── Texte fourni ──

À la Friche Belle de Mai, le Festival de Marseille a enchaîné, au cours d’une même soirée, Bell end de Mathilde Invernon et Solas de Candela Capitán, nouvelle icône de la scène barcelonaise. Un voyage à travers les fantasmes et obsessions érotiques, par la fabrication de leurs images et le regard de deux femmes sur leur intrusion dans le quotidien.

Ce fut la soirée de tous les fantasmes et obsessions sexuelles. D’abord, Bell End de Mathilde Invernon, son duo avec Arianna Camilli [notre critique] qui dénonce et détourne les comportements des mâles qui fantasment sur les femmes avec « un regard qui insiste, des soupirs qui durent... », ce mâle qui ne sait que faire de sa testostérone. Bell end, nous apprend la feuille de salle, est l’expression anglaise pour le gland. Mais ce n’est pas tout. Le terme est aussi utilisé pour exprimer son dédain vis-à-vis de personnes que l’on considère comme incapables et primaires. Bref, des « connards », pour reprendre le qualificatif choisi par Invernon.

───
── Extrait des données ──

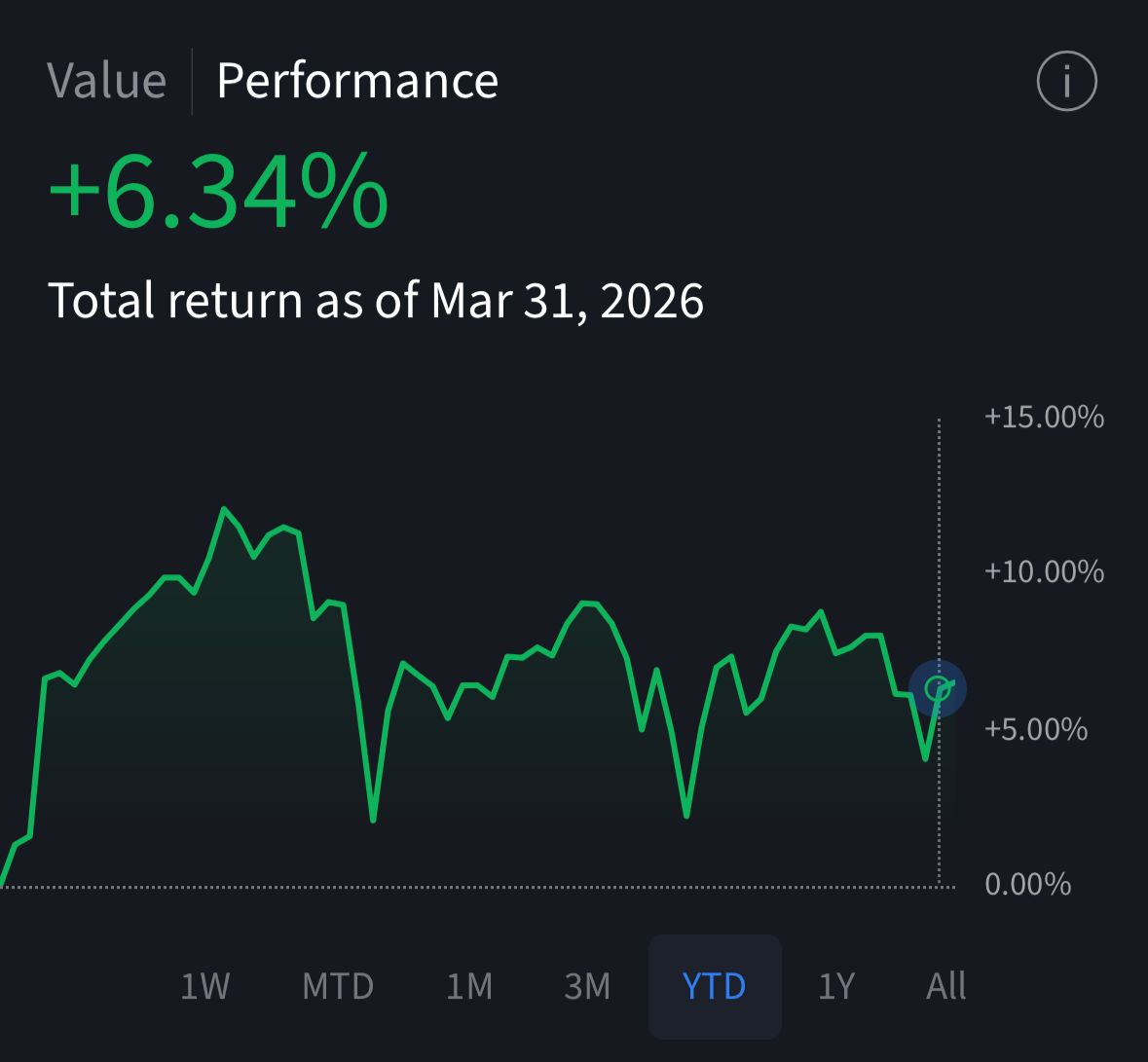Tap the +6.34% return figure
Viewport: 1148px width, 1062px height.
[x=218, y=193]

───

Travail à faire >>
1/ Recopiez à l'identique le passage du texte sur le Festival de Marseille qui va de « Ce fut la soirée » jusqu'à « choisi par Invernon. ».
2/ Traduisez en anglais cette phrase du texte sur le Festival de Marseille : « Le terme est aussi utilisé pour exprimer son dédain vis-à-vis de personnes que l’on considère comme incapables et primaires. »

Réponses de l'exercice >>
1/
Ce fut la soirée de tous les fantasmes et obsessions sexuelles. D’abord, Bell End de Mathilde Invernon, son duo avec Arianna Camilli [notre critique] qui dénonce et détourne les comportements des mâles qui fantasment sur les femmes avec « un regard qui insiste, des soupirs qui durent... », ce mâle qui ne sait que faire de sa testostérone. Bell end, nous apprend la feuille de salle, est l’expression anglaise pour le gland. Mais ce n’est pas tout. Le terme est aussi utilisé pour exprimer son dédain vis-à-vis de personnes que l’on considère comme incapables et primaires. Bref, des « connards », pour reprendre le qualificatif choisi par Invernon.

2/ The term is also used to express one's contempt for people who are considered incompetent and primitive.